A Snapshot of the Future Market Landscape

COVID-19 had resulted in a suspension of activity in much of the market. However, with lockdown restrictions slowly being eased, it is important to consider what a post COVID-19 landscape could look like.

Residential Development Market:

The fundamentals underpinning the residential real estate market remain as strong as ever and so, this sector of the market is likely to remain resilient in the medium and long term. Government targets for new housing are consistently not being met whilst at the same time the population continues to grow and change in both demographic and societal terms. Demand should therefore continue to be strong, even if there is a temporary dip during the phase-out period. In comparison retail, which was previously on the decline is likely to suffer both from the rise on online shopping and a reduction in demand from the middle class that has seen its disposable income squeezed over the last decade. It will be interesting to see how office spaces evolve in response to new pressures and demands, with anecdotal evidence suggesting that long term office space may suffer more than short term flexible serviced offices.

In the long term, we can be fairly confident that housing priorities will change, people may seek larger homes in more remote areas as home working takes hold. With the decline of certain types of commercial properties, the emergence of the proposed  ‘new build’ PDR category which will allow for a relatively quick change in use and the demolition of vacant commercial, industrial and residential blocks is likely to be popular.. Overall, this type of build is estimated to perform better in comparison to PD schemes and office conversions as there is a greater appetite for new builds which arguably come with fewer logistical challenges once the development is out of the ground and tend to provide a better end product. It may also provide new incentives to developers to increase the number and type of projects they can take on.


The Centre of Economics and Business Research has predicted a 13% housing price fall in 2020 whereas Savills has optimistically estimated that there could be price fall as little as 5% in the remainder of the year. Whilst it is difficult to predict how definitive these figures are, it is likely that there will be a short-term drop following the lift of lockdown.

A combination of interest rates and unemployment rates have historically determined the rise and fall of house prices. The speed at which house prices will stabilize will depend to some extent on whether companies decide to turn furloughing into redundancy and in which sectors. Happily, the availability of long-term mortgage finance which is generally the third pillar underpins prices seems to be relatively stable.

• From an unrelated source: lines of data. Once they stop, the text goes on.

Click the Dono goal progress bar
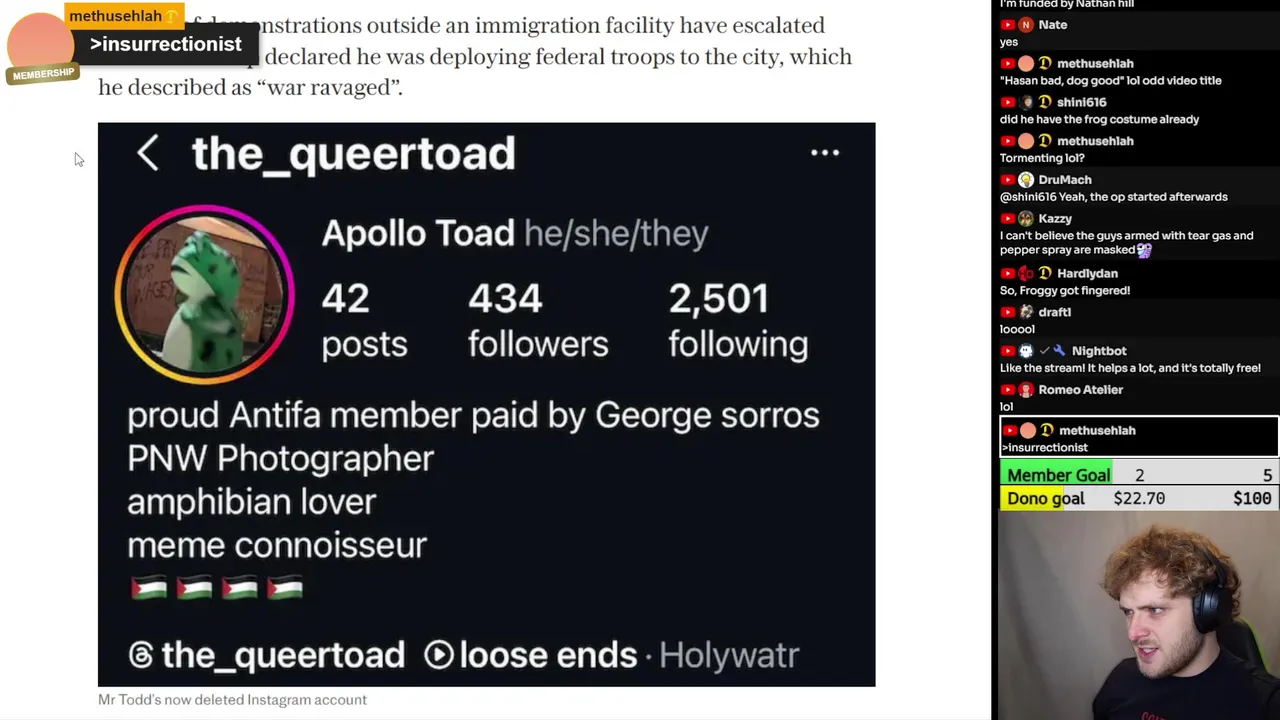This screenshot has width=1280, height=720. coord(1139,498)
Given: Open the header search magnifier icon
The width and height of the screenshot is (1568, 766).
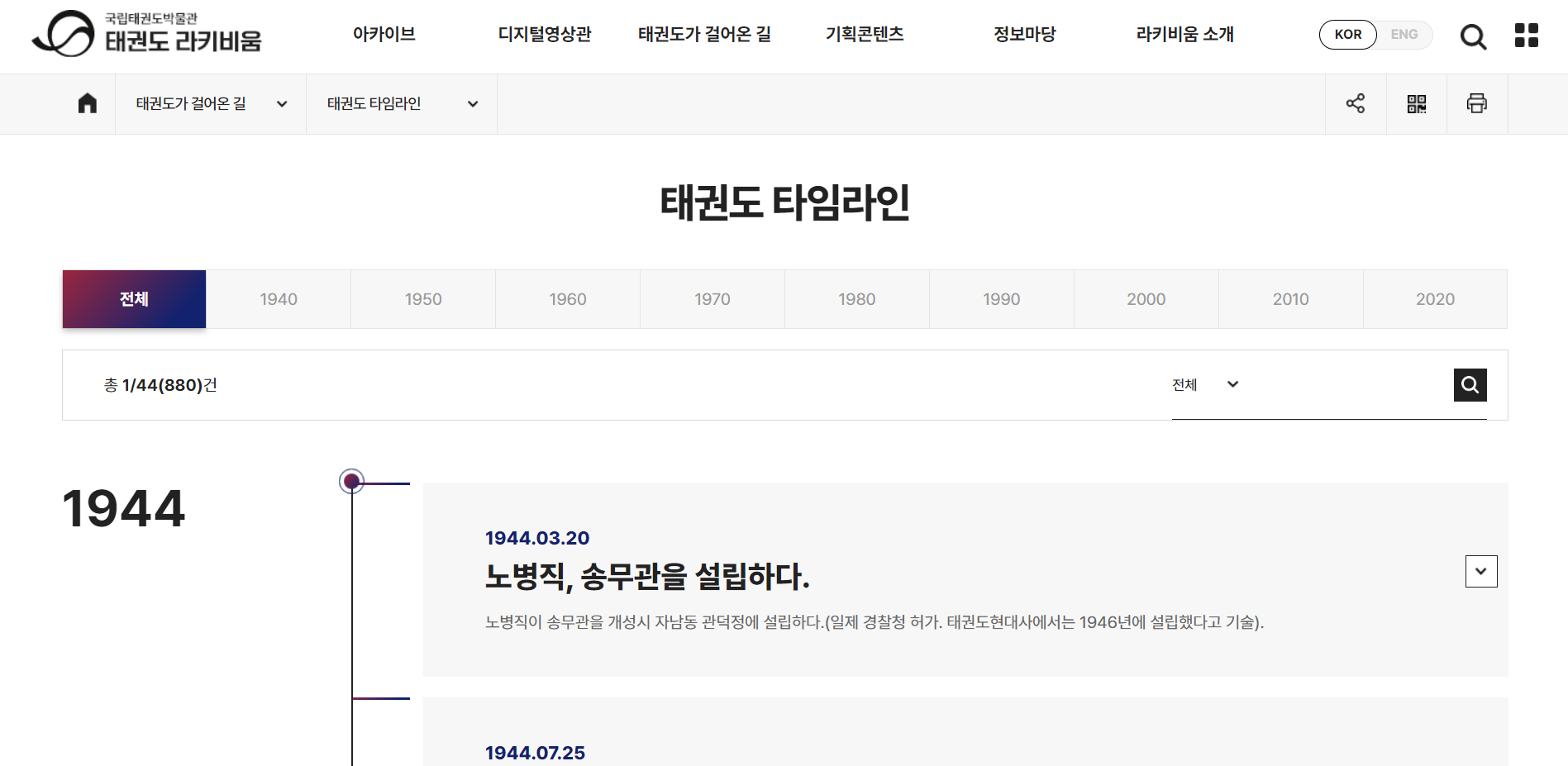Looking at the screenshot, I should click(1473, 36).
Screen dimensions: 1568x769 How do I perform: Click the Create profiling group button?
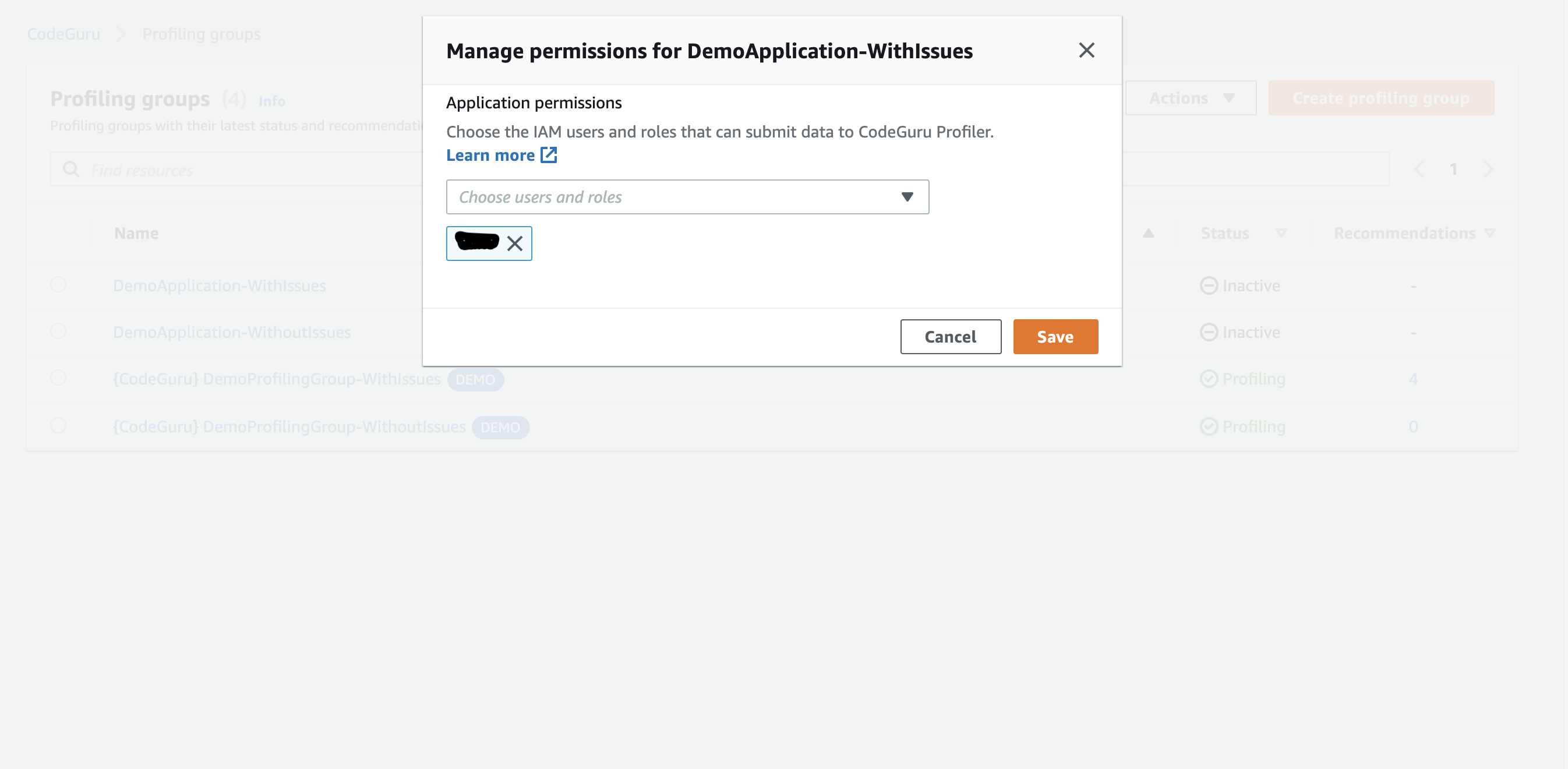coord(1380,98)
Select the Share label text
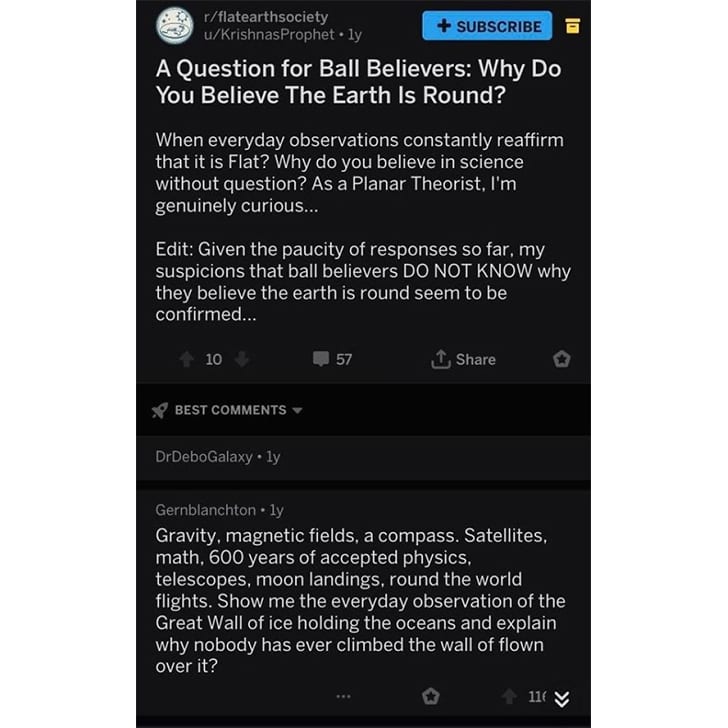The image size is (728, 728). pyautogui.click(x=475, y=359)

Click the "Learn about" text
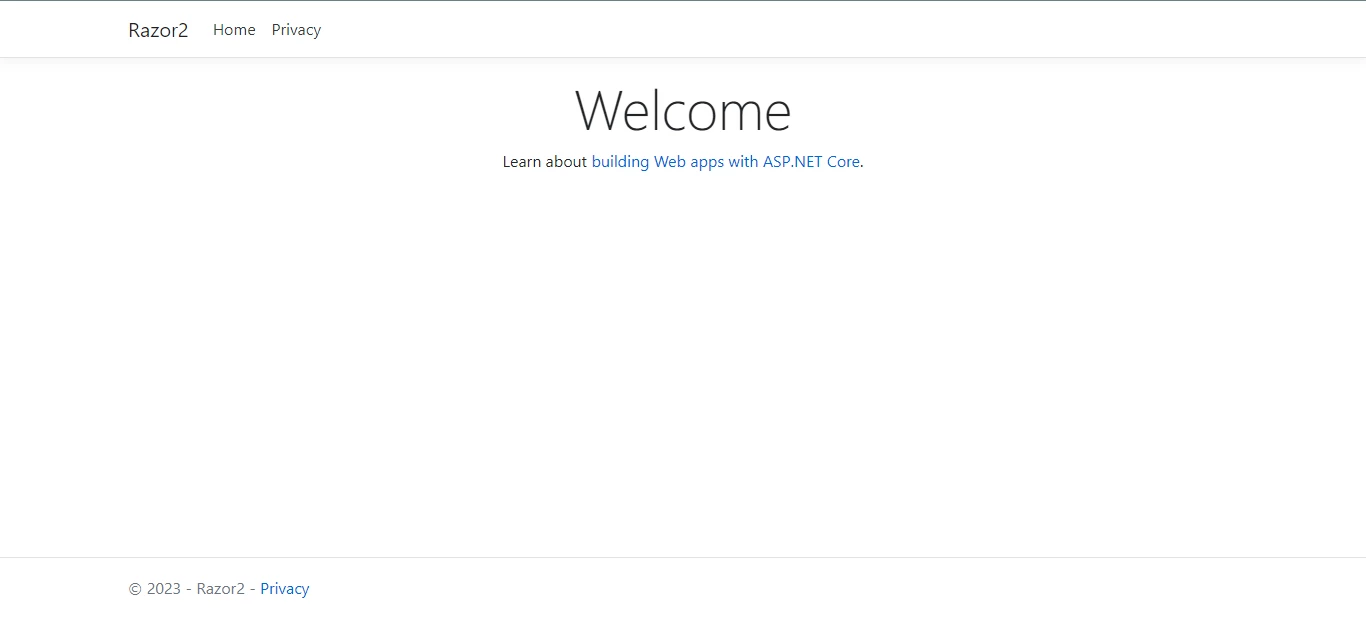544,161
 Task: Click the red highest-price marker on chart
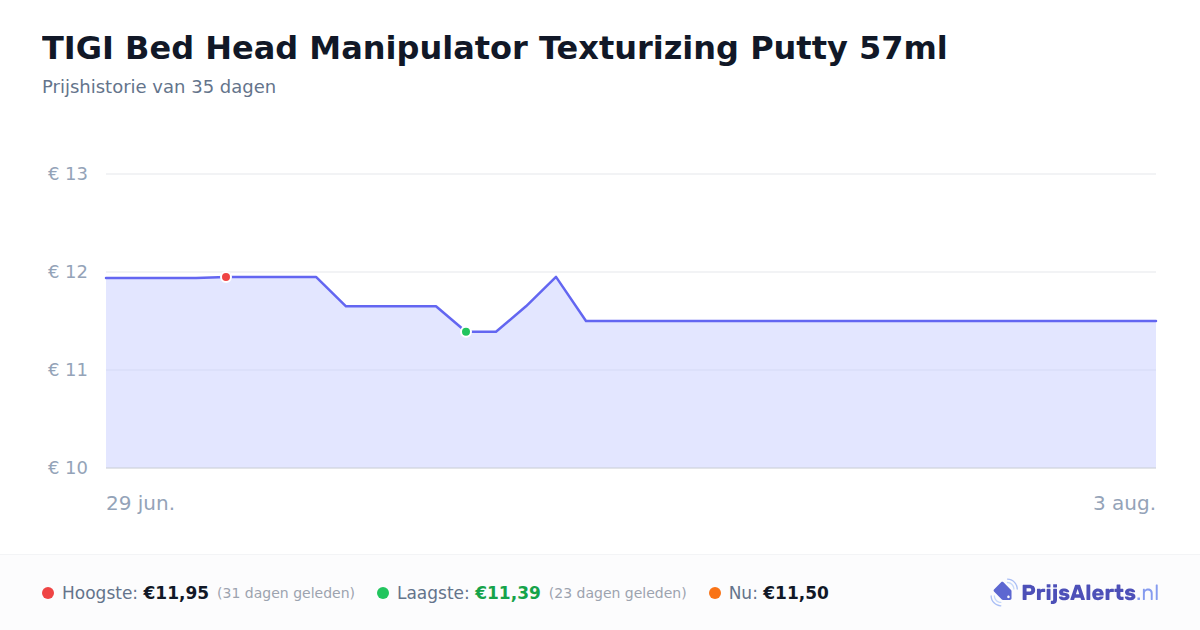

From a practical perspective, margins are already being squeezed and construction costs are creeping upwards. This could have a knock-on effect on pricing unless there is a reduction in land or existing building values. Most likely this will not happen, land prices will remain high in proportion to total development costs as sellers are in the main not under pressure to sell their sites. Many have become more sophisticated in terms of understanding the value and scarcity of land and are not generally willing to reduce prices considerably. This scarcity of suitable land may have a balancing effect on prices, particularly in urban areas, provided that the other three key fundamentals do not suffer too much.

Construction methods:

The COVID-19 crisis has in many ways, accelerated the adoption of technology in the property sector. From a lending perspective, Avamore has had to be agile in embracing new ways to get deals completed, including taking borrower meetings and site visits via video calls.

The rest of the industry will be no different. From a development perspective, modular construction has been slowly creeping into the sector over the past few years and arguably it takes events like the COVID crisis to speed up new practices being more widely accepted.

Modular developers are by no means exempt from the COVID consequences but this time has indicated the benefit of using more efficient methods to build sites with clear and consistent outcomes.

Unfortunately, however, the same practical considerations which existed pre-COVID are likely to still exist as the market phases out of this crisis.

Specialist lenders in particular will still need to be confident that a high street lender will provide a residential or buy to let mortgage to a purchaser. If the Council of Mortgage Lenders are going to be able to fully embrace this method of non-standard construction, they are likely to still require assurances on the longevity and quality of the build. At the moment, and for the foreseeable future, the priority for specialist lenders will be the market recovery and servicing borrower demands for financing of traditional methods of construction. The growth of modular construction is something that Avamore has always promoted and is constantly working on in order to find practical, technical, and funding solutions that work for all parties.


The exact impacts of COVID-19 are difficult to predict. We can, however, be confident that in the short term there is likely to be a period of uncertainty that will feed into the number of sales and pricing, In the medium term any prolongation of uncertainty is likely to be directly correlated to the employment situation in the UK for the rest of the year and into 2021. In the meantime, priorities for most people who are looking to purchase, in terms of what lifestyle they need with working from home on a more extensive basis, have changed and that will shape the property landscape in the months ahead.